Тишина. Потом — тяжёлый, рваный вдох, такой, какой бывает перед тем, как сказать то, что уже невозможно держать внутри.

— Потому что он сказал мне, что уезжает от вас. Что вы давно не вместе. Что всё решено и вы договорились. А вчера я... я случайно увидела ваше фото. У него в телефоне. Вы сидите с детьми на набережной, и он подписал: «Мои». Дата — прошлая суббота.

Прошлая суббота. Набережная. Мы с детьми ели мороженое — Полина выбрала фисташковое и перемазала себе нос, а Матвей не захотел фотографироваться, но Олег уговорил, и мы встали втроём у ограды, и Олег снял на телефон, и Полина показала рожки, и я сказала «ну вот, нормальная семейная фотография», и Олег кивнул и убрал телефон в карман. «Мои». Он подписал «мои».

— Простите, — Жанна, и голос у неё при этом слове надломился, как сухая ветка, — я не знала. Правда не знала. Он говорил, что у вас всё кончено. Что вы живёте отдельно. Что оставаться вместе — это формальность. Простите.

Я нажала «отбой». Не потому что рассердилась, не потому что не поверила. А потому что в пустой библиотеке стало так тихо, что я вдруг услышала все звуки одновременно — тиканье часов, гул трубы за стеной, скрип половицы под моей ногой, — и каждый из этих звуков означал одно: мир не рухнул, ничего не обвалилось, потолок на месте, стены на месте, книги на полках в алфавитном порядке, — а моя жизнь, которая тоже стояла на полке в алфавитном порядке, аккуратно, по каталогу, — моя жизнь соскользнула и лежит на полу, и страницы разлетелись, и я не знаю, с какой начинать собирать.

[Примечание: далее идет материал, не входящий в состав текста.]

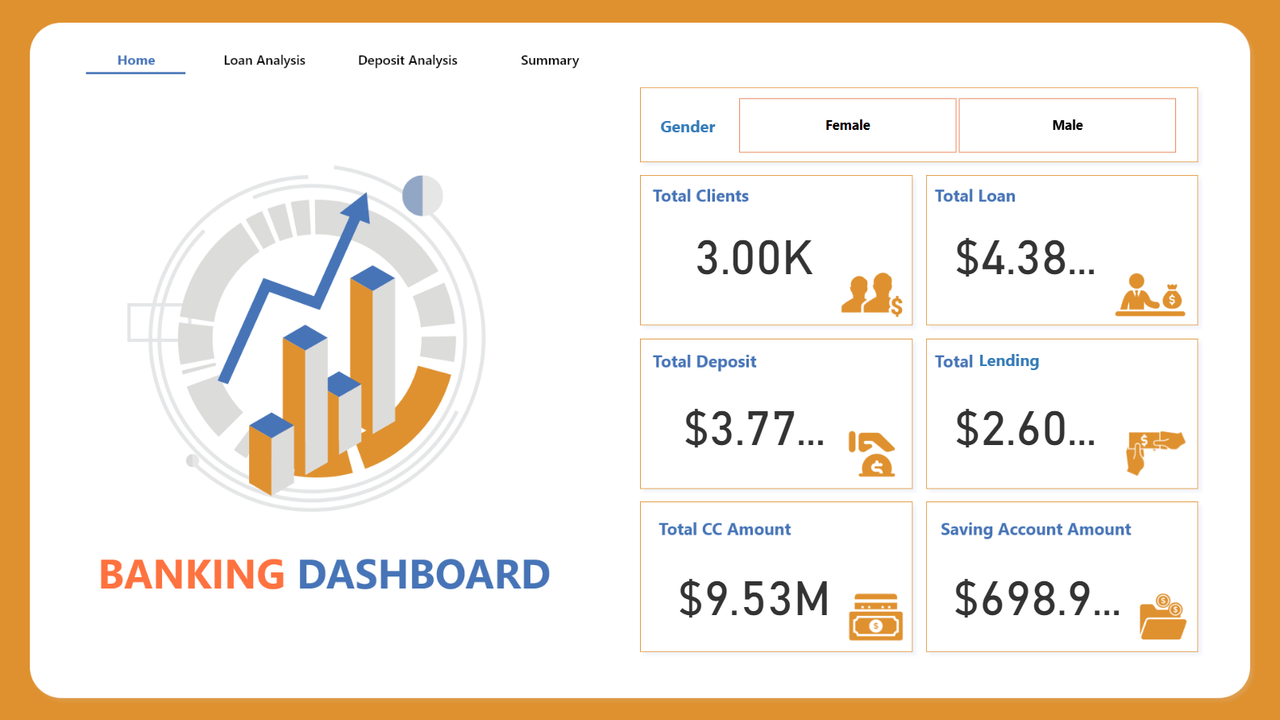Return to the Home tab
This screenshot has height=720, width=1280.
coord(135,60)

Я нагнулась. Подобрала формуляры, которые рассыпались, когда я задела стол локтем, — подобрала каждый, один за другим, сложила стопкой, выровняла край, положила на стол, придавила степлером. Руки работали сами — привычное движение, двадцать лет одно и то же, собирать, складывать, выравнивать, придавливать, — а внутри всё перекосилось, сместилось, как мебель после землетрясения: вроде стоит, но не на своих местах, и ходить по комнате — опасно, потому что не знаешь, что на тебя свалится.

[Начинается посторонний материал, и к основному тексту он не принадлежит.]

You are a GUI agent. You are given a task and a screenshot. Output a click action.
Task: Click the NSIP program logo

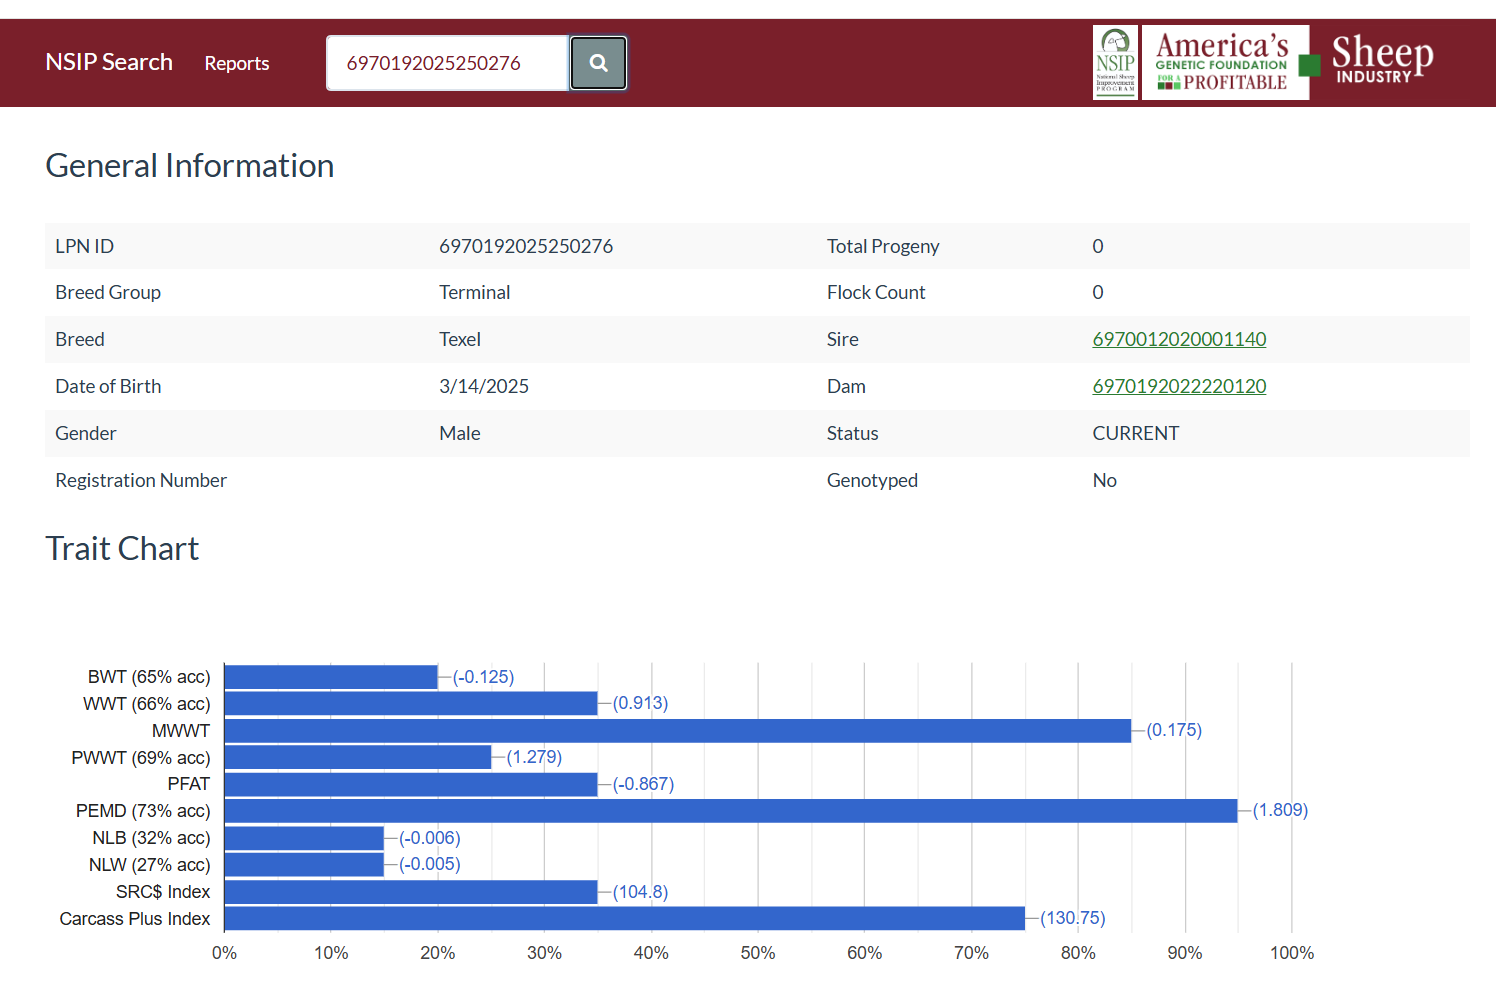point(1115,62)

Потом меня затрясло — мелко и часто, как стиральную машину на отжиме, ту, в ванной, которую Олег обещал починить три года назад, а я привыкла к её тряске и даже клала на неё полотенце, чтобы не грохотала; вот и сейчас — мне бы полотенце, чтобы накрыться и не грохотать, но полотенца нет, и я стою посреди библиотеки имени Аксакова, среди чужих книг с чужими историями, в которых жёны узнают о предательстве мужей и делают что-то решительное, красивое, литературное, — а я не делаю ничего, я просто трясусь и думаю о том, что завтра нужно забрать Полину с рисования, а у Матвея самбо, и в холодильнике заканчивается молоко, и отчёт по фонду я так и не дописала.

Она знала про родинку. Про родинку, которую я целовала четырнадцать лет.